CONSEGNA
Riassumi in due frasi il brano sull'Orestiade riportato più sotto.

"Le pagine corsare "
dedicate a Pier Paolo Pasolini
Eretico e Corsaro
Orestea, da Eschilo a Pasolini: la parola alla polis*
Anna Banfi
Vorrei partire da una data, il 5 ottobre 1959, e da una lettera che in quella data Luciano Lucignani – regista insieme a Vittorio Gassman dell’Orestiade 1960 – scrive a George Thomson, autore di Aeschylus and Athens.
Lucignani scrive:
“[…] Scartata la soluzione 'archeologica' (che è la sola ad aver ispirato da trent’anni a questa parte tutte le messinscene di opere dell’antichità classica nel nostro paese), e scartata, con altrettanta decisione, quella che impropriamente definiremo 'estetica' (cioè interpretazione della poesia greca senza riferimento ai suoi rapporti con la storia politica e sociale), non resta che una decisa, intransigente, interpretazione 'storica'. Il signor Gassman ed io siamo convintissimi che l’Orestiade
rappresenti, come lei dice in modo così suggestivo, il passaggio dalla società matriarcale a quella patriarcale, che muove da un’epoca lontana e barbara per concludersi con la nascita del regno della legge”

VOCI
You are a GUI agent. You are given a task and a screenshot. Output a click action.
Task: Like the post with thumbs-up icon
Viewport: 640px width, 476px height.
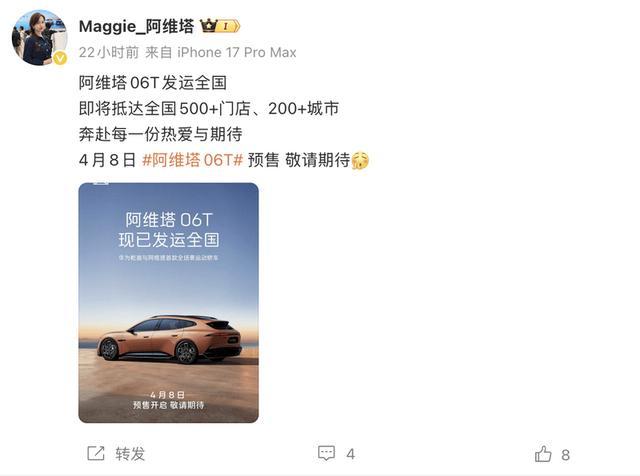(x=543, y=454)
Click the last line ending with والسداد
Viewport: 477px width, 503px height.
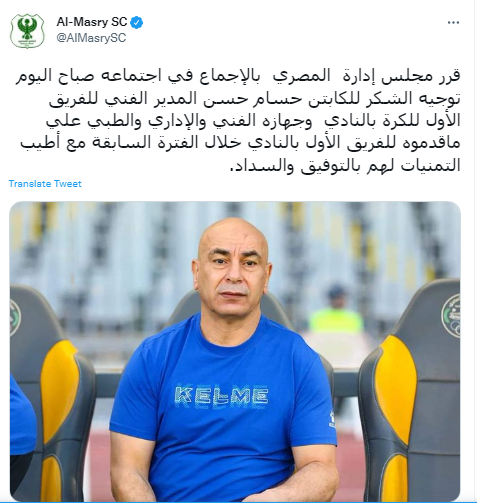tap(345, 165)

RISPOSTA
Anna Banfi parte dalla lettera che il 5 ottobre 1959 Luciano Lucignani, regista con Vittorio Gassman dell'Orestiade 1960, scrive a George Thomson, autore di Aeschylus and Athens. Nella lettera Lucignani scarta le soluzioni "archeologica" ed "estetica" a favore di un'interpretazione "storica", convinto con Gassman che l'Orestiade rappresenti il passaggio dalla società matriarcale a quella patriarcale e si concluda con la nascita del regno della legge.